Wiik proposed Indo-European origins in Southeast Europe by using linguistic, genetic, archaeological and anthropological data to support his hypotheses. He believed that from 23,000 to 8000 BC (the last ice age), inhabitation in Europe was in three main regions during the Last Glacial Maximum, and their populations then came to divide Europe between themselves.

Western 'Basque' Europe and Northern 'Uralic' Europe were inhabited by hunters of large animals that were abundant. The people spoke languages related respectively to modern Basque and Uralic. The rest of Europe was inhabited by hunters of smaller animals and fragmented into many smaller unknown languages.

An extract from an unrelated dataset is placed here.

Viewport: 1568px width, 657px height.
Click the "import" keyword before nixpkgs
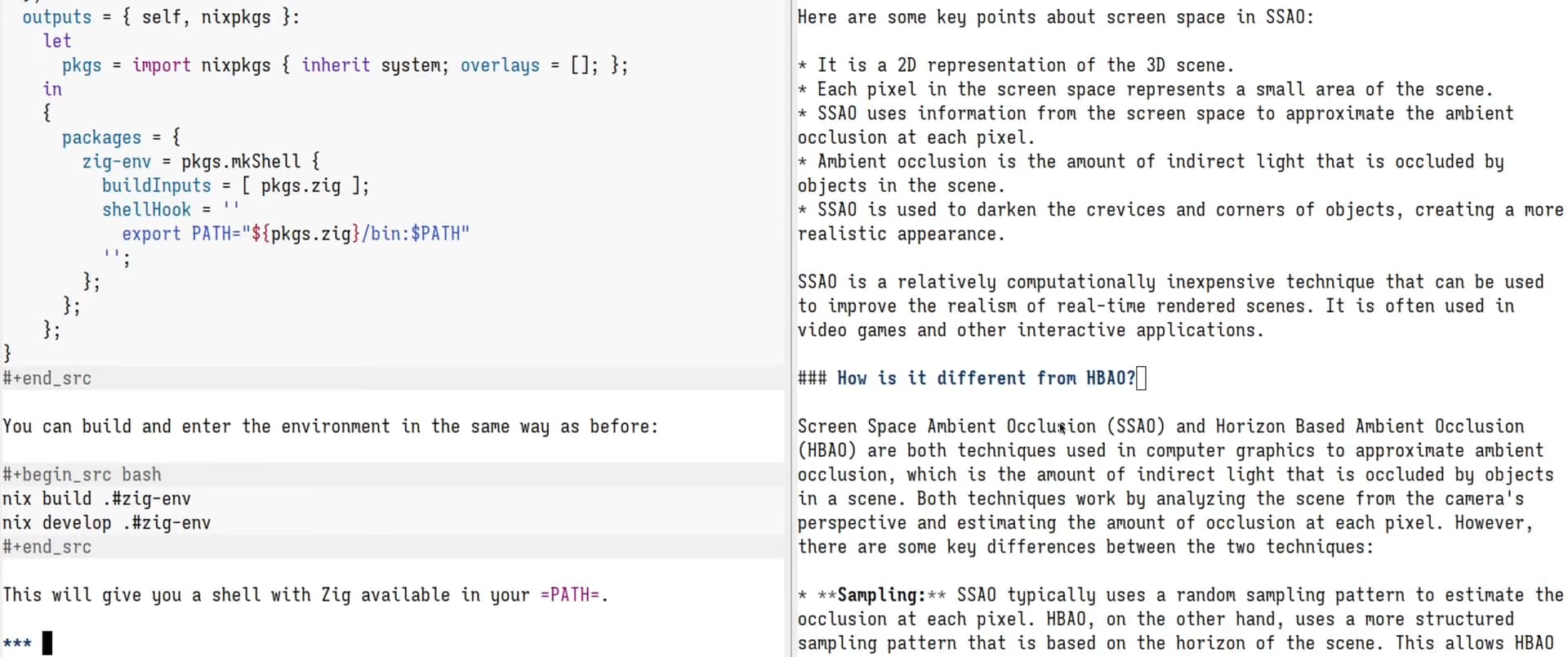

By 5500 BC, the extinction of many large species of animals reduced the inhabitants of Western Europe and Northern Europe to hunting small game. The inhabitants of South-East Europe (hypothesised to have spread from the Balkans]]) had adopted the Neolithic way of life of mixed farming and animal husbandry and were becoming economically more successful. Early farmers diffusing from Greece and the Balkans gave rise to Indo-European, serving as a lingua franca of the inhabitants of region and displacing or gradually converting linguistically the less successful hunters from the other regions.